I dream of a world where we appreciate ourselves for how far we’ve come. A world where we say, “Thank you for doing that,” to the person in the mirror. A world where we show some love to ourselves on a day that’s all about love.
Another world is not only possible, it’s probable.
This Valentine’s Day marks 10 years since I moved to California. I can’t believe it’s been that long – five years I could believe, but 10? That’s almost a third of my life. I’m grateful I made the decision to move here, I’m grateful for my life here, my friends here, my community here, but also I’m sad.
I’m not sad about the decision, because like I said, I love California. California is home. I’m sad I’m not 23 anymore. I don’t want to go back in time and relive 23 because I was scared, anxious, and insecure much of the time, but in other ways I miss who I was. I miss how excited I felt, how enthusiastic I was. I miss the newness of the world around me. I know I’m still young and I’ll still experience new things, but now I have a point of reference. When I travel to new countries, they remind me of other countries. When I try a new restaurant, it reminds me of another restaurant. As I get older, even new things are slightly familiar.
Really what’s happening here is I’m grieving the old me. Celebrating my anniversary reminds me of who I used to be and who I am now. The gap is large, in a good way, but it’s still a gap. Through my work in therapy, I’m learning it’s important to grieve for my old selves. To feel a sense of loss for the person I once was and can no longer be. The sadness exists and doesn’t go away through any rationalization on my part, nor any amount of looking on the bright side. Mourning the old me reminds me of a quote from my spiritual teacher.
He said, “Death is nothing but change. A 5-year-old child is transformed in due course into a 15-year-old boy. In 10 years, the child becomes the boy. Thereafter, you will never be able to find the body of the 5-year-old child. So the child’s body has certainly died.” He then goes on to mention the boy growing into a man, and then hitting middle age, then old age, until he finally dies and says, “The rest of the changes we do not call death; but in fact, all the changes qualify as death.”
That means my 23-year-old died and it’s important for me to honor and say goodbye to her, just as it’s important for me to honor and say goodbye to other people when they die. And that’s what it feels like today, that I’m saying goodbye to the 23-year-old me. I’m remembering what I liked about her and what I disliked, and I feel sad. A little voice in my head is saying, “It’s almost Valentine’s Day! You should be writing about love and happy things! No one wants to read a depressing post!” That may be true, but also in multiple conversations with people they told me they felt like they had to be happy and upbeat in order to talk with me and I said, “No you don’t. You get to be whoever you are. I don’t mind if you’re happy or sad. Either way is fine by me,” and I meant it. And I mean it for me, too.
As we approach Valentine’s Day, I hope you will also let yourself feel sad if sadness arises. I hope that you will grieve old selves and old loves if that bubbles up.
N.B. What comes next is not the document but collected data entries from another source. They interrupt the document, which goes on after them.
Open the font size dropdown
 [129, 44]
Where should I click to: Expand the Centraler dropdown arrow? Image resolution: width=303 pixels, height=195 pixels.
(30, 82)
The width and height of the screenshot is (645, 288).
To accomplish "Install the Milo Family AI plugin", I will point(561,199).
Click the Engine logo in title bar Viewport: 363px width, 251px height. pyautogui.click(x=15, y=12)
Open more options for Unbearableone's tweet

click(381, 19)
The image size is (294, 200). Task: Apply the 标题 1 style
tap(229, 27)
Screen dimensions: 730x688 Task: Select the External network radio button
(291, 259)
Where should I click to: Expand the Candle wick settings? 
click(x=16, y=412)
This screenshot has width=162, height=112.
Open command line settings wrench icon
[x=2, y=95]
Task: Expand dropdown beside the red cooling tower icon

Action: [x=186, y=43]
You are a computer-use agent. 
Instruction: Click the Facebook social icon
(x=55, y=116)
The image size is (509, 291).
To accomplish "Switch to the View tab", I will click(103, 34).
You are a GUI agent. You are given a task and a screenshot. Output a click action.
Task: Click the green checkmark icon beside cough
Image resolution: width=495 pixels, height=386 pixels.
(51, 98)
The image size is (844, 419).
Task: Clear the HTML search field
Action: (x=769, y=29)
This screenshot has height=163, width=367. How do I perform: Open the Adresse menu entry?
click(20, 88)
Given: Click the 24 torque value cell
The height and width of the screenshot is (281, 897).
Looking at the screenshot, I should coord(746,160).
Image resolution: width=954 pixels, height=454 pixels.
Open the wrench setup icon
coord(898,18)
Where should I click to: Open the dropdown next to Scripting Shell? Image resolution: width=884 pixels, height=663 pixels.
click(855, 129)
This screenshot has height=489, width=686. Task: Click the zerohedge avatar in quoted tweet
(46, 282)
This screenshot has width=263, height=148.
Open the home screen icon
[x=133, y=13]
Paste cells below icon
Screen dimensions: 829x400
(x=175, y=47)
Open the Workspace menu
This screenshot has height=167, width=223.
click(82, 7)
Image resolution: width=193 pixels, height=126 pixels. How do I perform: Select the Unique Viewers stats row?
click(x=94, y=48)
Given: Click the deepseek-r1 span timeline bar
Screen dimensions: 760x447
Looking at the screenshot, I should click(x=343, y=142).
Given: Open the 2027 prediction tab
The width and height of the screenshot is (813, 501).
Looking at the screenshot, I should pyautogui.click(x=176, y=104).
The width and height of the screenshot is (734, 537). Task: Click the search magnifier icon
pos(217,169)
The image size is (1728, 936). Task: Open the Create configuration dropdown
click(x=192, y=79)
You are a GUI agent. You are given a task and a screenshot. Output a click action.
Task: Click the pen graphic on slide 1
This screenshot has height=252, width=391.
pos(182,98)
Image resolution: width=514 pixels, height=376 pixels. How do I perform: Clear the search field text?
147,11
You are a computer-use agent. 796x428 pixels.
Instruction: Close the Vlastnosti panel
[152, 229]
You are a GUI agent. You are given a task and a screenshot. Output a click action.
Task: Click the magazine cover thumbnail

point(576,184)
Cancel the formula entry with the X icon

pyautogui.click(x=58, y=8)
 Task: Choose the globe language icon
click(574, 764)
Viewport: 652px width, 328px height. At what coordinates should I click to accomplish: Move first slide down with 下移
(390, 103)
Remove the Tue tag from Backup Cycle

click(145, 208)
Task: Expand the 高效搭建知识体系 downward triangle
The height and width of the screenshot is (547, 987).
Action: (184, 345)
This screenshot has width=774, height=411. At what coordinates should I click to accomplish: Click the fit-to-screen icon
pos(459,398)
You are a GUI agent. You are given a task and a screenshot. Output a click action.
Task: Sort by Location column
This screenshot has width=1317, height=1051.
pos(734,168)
I also hope you know that doesn’t diminish the good things in your life, or take away how grateful you are for changes. All changes are deaths and all deaths need mourning.
I dream of a world where we mourn our losses. A world where we let ourselves feel how we feel with love and acceptance. A world where we recognize we can feel sad about the past and grateful for the present at the same time.
Another world is not only possible, it’s probable.